Kinder mit sozialen und persönlichen Handicaps landen nicht zwangsläufig auf der "schiefen Bahn". Die wenigsten von denen, die in bitterer Armut, zerrütteten Elternhäusern oder mit einem Geburtsfehler zur Welt kommen, entwickeln sich zu Kriminellen oder Drogenabhängigen.
Viele schaffen den Weg aus dem sozialen Abseits, manche machen sogar Karriere. Den Gründen dafür ging die US-amerikanische Psychologin Prof. Werner von der (University of California/Davis) nach und stellte beim 42. Kongress der Deutschen Gesellschaft für Psychologie ihre Längsschnittstudie vor, in der sie die Lebenswege solcher "Problemkinder" über 40 Jahre hinweg
begleitete.
Werner hat für das beobachtete Phänomen den Fachbegriff der "Unverwundbarkeit" mitgeprägt, das meint den ungebrochenen Lebensmut dieser Kinder: Sie entwickeln ein Hobby, ein besonderes Interesse, vielleicht eine höhere soziale Kontaktfreudigkeit - und finden somit häufig die Hilfe eines elterlichen Mentors, etwa der Großmutter, eines Nachbarn oder Lehrers. Entscheidend, so Werner, ist daß die Kinder Zuversicht und Selbstvertrauen ausbilden und lernen, Verantwortung - nicht zuletzt für die eigenen Geschicke - zu übernehmen.

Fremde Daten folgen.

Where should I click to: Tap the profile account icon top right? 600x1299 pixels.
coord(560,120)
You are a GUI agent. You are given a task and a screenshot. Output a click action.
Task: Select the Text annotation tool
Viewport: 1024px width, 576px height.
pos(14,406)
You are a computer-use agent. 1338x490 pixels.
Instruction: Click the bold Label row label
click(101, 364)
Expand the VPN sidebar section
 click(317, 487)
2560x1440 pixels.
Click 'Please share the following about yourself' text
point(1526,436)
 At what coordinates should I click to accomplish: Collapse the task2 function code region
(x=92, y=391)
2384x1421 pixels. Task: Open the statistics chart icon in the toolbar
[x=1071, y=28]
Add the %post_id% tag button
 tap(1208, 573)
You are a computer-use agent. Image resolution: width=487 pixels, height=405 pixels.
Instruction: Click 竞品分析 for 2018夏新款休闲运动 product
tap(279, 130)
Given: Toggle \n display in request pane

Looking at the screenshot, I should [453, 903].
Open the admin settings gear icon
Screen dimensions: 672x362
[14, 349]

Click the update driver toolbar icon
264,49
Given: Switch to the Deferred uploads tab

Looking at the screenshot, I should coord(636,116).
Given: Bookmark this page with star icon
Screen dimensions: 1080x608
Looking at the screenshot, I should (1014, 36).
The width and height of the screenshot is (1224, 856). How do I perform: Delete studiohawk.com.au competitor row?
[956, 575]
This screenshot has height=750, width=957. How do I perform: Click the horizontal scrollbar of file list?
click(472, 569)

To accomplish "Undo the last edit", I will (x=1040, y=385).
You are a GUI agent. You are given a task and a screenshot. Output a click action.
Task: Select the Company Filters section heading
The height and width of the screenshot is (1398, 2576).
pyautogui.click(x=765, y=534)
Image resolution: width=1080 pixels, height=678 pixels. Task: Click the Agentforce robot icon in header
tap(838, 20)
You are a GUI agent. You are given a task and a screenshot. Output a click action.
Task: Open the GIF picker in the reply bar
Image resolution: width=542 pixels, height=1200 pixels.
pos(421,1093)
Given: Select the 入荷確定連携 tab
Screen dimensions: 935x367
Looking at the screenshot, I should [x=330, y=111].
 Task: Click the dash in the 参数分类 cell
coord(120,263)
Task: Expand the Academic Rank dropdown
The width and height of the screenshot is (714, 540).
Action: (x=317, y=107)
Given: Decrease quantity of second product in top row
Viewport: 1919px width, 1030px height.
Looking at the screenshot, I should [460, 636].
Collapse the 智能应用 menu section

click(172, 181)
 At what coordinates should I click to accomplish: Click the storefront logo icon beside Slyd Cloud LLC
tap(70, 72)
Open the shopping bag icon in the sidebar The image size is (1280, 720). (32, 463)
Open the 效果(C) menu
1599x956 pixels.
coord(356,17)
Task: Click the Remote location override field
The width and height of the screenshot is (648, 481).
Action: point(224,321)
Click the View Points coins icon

Diese Mechanismen funktionieren auch noch in höherem Lebensalter, bei
Jugendlichen oder jungen Erwachsenen. Eine zwangsläufige Vorprägung des
Lebenswegs durch die soziale Umwelt gibt es demnach nicht. Sicher, so Werner, stoße man in den Biographien der meisten Schwerverbrecher auf mögliche Vorbeeinflussungen in der Kindheit. Der Umkehrschluß, daß eine schwere Kindheit unweigerlich in die Kriminalität führe, ist falsch.